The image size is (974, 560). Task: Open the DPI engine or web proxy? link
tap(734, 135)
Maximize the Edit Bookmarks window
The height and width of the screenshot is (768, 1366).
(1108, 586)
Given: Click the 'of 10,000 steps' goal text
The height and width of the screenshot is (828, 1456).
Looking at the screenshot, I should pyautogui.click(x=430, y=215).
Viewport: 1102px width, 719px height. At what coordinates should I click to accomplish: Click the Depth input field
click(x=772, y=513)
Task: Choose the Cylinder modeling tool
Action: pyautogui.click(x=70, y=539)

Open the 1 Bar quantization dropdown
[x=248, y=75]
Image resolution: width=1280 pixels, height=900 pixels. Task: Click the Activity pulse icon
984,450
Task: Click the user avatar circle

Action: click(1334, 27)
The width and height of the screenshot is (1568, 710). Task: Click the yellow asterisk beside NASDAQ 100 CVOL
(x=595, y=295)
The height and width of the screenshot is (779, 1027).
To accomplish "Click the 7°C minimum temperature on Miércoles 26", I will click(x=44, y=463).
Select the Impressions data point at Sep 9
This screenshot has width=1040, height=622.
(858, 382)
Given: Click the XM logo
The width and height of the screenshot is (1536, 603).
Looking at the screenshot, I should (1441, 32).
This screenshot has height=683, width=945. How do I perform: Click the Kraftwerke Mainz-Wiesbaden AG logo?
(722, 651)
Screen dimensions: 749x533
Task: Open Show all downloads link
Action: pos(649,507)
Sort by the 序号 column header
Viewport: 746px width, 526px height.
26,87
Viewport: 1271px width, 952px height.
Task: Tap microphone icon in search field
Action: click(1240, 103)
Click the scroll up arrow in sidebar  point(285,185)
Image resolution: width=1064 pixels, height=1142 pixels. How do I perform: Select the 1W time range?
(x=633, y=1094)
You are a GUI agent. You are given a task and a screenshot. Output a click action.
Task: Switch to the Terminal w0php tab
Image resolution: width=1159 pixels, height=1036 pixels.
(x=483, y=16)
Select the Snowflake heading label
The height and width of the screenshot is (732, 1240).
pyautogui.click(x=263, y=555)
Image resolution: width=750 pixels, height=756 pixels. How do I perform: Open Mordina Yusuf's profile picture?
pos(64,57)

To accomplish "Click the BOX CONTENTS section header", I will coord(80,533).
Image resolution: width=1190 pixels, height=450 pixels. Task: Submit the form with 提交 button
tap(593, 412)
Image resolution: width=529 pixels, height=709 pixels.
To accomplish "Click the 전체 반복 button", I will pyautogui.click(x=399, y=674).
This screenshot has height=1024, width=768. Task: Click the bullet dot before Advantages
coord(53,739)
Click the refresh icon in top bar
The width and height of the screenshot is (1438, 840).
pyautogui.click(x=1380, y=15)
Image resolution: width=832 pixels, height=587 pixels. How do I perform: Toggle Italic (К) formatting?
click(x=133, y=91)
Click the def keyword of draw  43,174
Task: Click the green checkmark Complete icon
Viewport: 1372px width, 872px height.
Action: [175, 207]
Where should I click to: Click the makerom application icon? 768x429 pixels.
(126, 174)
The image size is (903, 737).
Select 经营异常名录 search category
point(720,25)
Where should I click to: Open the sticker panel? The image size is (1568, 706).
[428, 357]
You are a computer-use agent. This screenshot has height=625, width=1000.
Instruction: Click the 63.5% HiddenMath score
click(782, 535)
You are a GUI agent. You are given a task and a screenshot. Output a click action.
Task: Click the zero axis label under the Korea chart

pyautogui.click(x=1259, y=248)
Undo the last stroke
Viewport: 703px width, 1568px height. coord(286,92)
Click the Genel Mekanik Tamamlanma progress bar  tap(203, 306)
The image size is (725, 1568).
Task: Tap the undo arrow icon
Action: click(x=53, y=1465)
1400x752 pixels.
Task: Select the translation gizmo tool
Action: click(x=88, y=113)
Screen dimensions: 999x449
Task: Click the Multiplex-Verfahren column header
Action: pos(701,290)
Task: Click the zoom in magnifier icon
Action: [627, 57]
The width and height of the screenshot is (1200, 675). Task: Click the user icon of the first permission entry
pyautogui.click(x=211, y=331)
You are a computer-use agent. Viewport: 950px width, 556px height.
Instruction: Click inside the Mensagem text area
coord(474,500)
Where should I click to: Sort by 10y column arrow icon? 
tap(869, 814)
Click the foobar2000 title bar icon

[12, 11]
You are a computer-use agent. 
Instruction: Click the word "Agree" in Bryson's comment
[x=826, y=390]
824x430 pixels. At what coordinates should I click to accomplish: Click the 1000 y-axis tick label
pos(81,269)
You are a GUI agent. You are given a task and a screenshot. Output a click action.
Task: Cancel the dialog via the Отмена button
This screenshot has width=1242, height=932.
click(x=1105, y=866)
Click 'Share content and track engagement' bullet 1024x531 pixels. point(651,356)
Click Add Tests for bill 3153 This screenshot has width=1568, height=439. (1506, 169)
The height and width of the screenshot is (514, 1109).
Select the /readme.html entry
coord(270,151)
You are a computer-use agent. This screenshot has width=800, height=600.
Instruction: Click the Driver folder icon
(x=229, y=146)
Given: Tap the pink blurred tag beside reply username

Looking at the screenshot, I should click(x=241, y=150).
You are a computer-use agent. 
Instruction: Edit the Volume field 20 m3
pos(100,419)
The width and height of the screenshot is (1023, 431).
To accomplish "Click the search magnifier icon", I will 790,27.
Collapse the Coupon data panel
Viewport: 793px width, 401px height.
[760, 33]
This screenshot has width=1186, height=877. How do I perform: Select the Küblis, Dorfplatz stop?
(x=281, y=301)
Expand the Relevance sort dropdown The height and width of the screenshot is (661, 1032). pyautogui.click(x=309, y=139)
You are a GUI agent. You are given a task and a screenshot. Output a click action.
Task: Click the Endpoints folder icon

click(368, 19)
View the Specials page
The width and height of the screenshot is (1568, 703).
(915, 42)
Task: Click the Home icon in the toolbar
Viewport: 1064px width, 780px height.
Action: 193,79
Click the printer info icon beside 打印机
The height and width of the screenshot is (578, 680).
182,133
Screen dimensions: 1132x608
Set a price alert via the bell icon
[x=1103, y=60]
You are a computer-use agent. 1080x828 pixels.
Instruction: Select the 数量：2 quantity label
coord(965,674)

-=-=-=-=-

Every line above is to be transcribed exactly.

### YOUR RESPONSE
The image size is (974, 560). Task: Open the DPI engine or web proxy? link
tap(734, 135)
Maximize the Edit Bookmarks window
The height and width of the screenshot is (768, 1366).
(1108, 586)
Given: Click the 'of 10,000 steps' goal text
The height and width of the screenshot is (828, 1456).
Looking at the screenshot, I should pyautogui.click(x=430, y=215).
Viewport: 1102px width, 719px height. At what coordinates should I click to accomplish: Click the Depth input field
click(x=772, y=513)
Task: Choose the Cylinder modeling tool
Action: pyautogui.click(x=70, y=539)

Open the 1 Bar quantization dropdown
[x=248, y=75]
Image resolution: width=1280 pixels, height=900 pixels. Task: Click the Activity pulse icon
984,450
Task: Click the user avatar circle

Action: click(1334, 27)
The width and height of the screenshot is (1568, 710). Task: Click the yellow asterisk beside NASDAQ 100 CVOL
(x=595, y=295)
The height and width of the screenshot is (779, 1027).
To accomplish "Click the 7°C minimum temperature on Miércoles 26", I will click(x=44, y=463).
Select the Impressions data point at Sep 9
This screenshot has width=1040, height=622.
(858, 382)
Given: Click the XM logo
The width and height of the screenshot is (1536, 603).
Looking at the screenshot, I should (1441, 32).
This screenshot has height=683, width=945. How do I perform: Click the Kraftwerke Mainz-Wiesbaden AG logo?
(722, 651)
Screen dimensions: 749x533
Task: Open Show all downloads link
Action: pos(649,507)
Sort by the 序号 column header
Viewport: 746px width, 526px height.
26,87
Viewport: 1271px width, 952px height.
Task: Tap microphone icon in search field
Action: click(1240, 103)
Click the scroll up arrow in sidebar  point(285,185)
Image resolution: width=1064 pixels, height=1142 pixels. How do I perform: Select the 1W time range?
(x=633, y=1094)
You are a GUI agent. You are given a task and a screenshot. Output a click action.
Task: Switch to the Terminal w0php tab
Image resolution: width=1159 pixels, height=1036 pixels.
(x=483, y=16)
Select the Snowflake heading label
The height and width of the screenshot is (732, 1240).
pyautogui.click(x=263, y=555)
Image resolution: width=750 pixels, height=756 pixels. How do I perform: Open Mordina Yusuf's profile picture?
pos(64,57)

To accomplish "Click the BOX CONTENTS section header", I will coord(80,533).
Image resolution: width=1190 pixels, height=450 pixels. Task: Submit the form with 提交 button
tap(593, 412)
Image resolution: width=529 pixels, height=709 pixels.
To accomplish "Click the 전체 반복 button", I will pyautogui.click(x=399, y=674).
This screenshot has height=1024, width=768. Task: Click the bullet dot before Advantages
coord(53,739)
Click the refresh icon in top bar
The width and height of the screenshot is (1438, 840).
pyautogui.click(x=1380, y=15)
Image resolution: width=832 pixels, height=587 pixels. How do I perform: Toggle Italic (К) formatting?
click(x=133, y=91)
Click the def keyword of draw  43,174
Task: Click the green checkmark Complete icon
Viewport: 1372px width, 872px height.
Action: [175, 207]
Where should I click to: Click the makerom application icon? 768x429 pixels.
(126, 174)
The image size is (903, 737).
Select 经营异常名录 search category
point(720,25)
Where should I click to: Open the sticker panel? The image size is (1568, 706).
[428, 357]
You are a computer-use agent. This screenshot has height=625, width=1000.
Instruction: Click the 63.5% HiddenMath score
click(782, 535)
You are a GUI agent. You are given a task and a screenshot. Output a click action.
Task: Click the zero axis label under the Korea chart

pyautogui.click(x=1259, y=248)
Undo the last stroke
Viewport: 703px width, 1568px height. coord(286,92)
Click the Genel Mekanik Tamamlanma progress bar  tap(203, 306)
The image size is (725, 1568).
Task: Tap the undo arrow icon
Action: click(x=53, y=1465)
1400x752 pixels.
Task: Select the translation gizmo tool
Action: click(x=88, y=113)
Screen dimensions: 999x449
Task: Click the Multiplex-Verfahren column header
Action: pos(701,290)
Task: Click the zoom in magnifier icon
Action: [627, 57]
The width and height of the screenshot is (1200, 675). Task: Click the user icon of the first permission entry
pyautogui.click(x=211, y=331)
You are a computer-use agent. Viewport: 950px width, 556px height.
Instruction: Click inside the Mensagem text area
coord(474,500)
Where should I click to: Sort by 10y column arrow icon? 
tap(869, 814)
Click the foobar2000 title bar icon

[12, 11]
You are a computer-use agent. 
Instruction: Click the word "Agree" in Bryson's comment
[x=826, y=390]
824x430 pixels. At what coordinates should I click to accomplish: Click the 1000 y-axis tick label
pos(81,269)
You are a GUI agent. You are given a task and a screenshot. Output a click action.
Task: Cancel the dialog via the Отмена button
This screenshot has width=1242, height=932.
click(x=1105, y=866)
Click 'Share content and track engagement' bullet 1024x531 pixels. point(651,356)
Click Add Tests for bill 3153 This screenshot has width=1568, height=439. (1506, 169)
The height and width of the screenshot is (514, 1109).
Select the /readme.html entry
coord(270,151)
You are a computer-use agent. This screenshot has width=800, height=600.
Instruction: Click the Driver folder icon
(x=229, y=146)
Given: Tap the pink blurred tag beside reply username

Looking at the screenshot, I should click(x=241, y=150).
You are a computer-use agent. 
Instruction: Edit the Volume field 20 m3
pos(100,419)
The width and height of the screenshot is (1023, 431).
To accomplish "Click the search magnifier icon", I will 790,27.
Collapse the Coupon data panel
Viewport: 793px width, 401px height.
[760, 33]
This screenshot has width=1186, height=877. How do I perform: Select the Küblis, Dorfplatz stop?
(x=281, y=301)
Expand the Relevance sort dropdown The height and width of the screenshot is (661, 1032). pyautogui.click(x=309, y=139)
You are a GUI agent. You are given a task and a screenshot. Output a click action.
Task: Click the Endpoints folder icon

click(368, 19)
View the Specials page
The width and height of the screenshot is (1568, 703).
(915, 42)
Task: Click the Home icon in the toolbar
Viewport: 1064px width, 780px height.
Action: 193,79
Click the printer info icon beside 打印机
The height and width of the screenshot is (578, 680).
182,133
Screen dimensions: 1132x608
Set a price alert via the bell icon
[x=1103, y=60]
You are a computer-use agent. 1080x828 pixels.
Instruction: Select the 数量：2 quantity label
coord(965,674)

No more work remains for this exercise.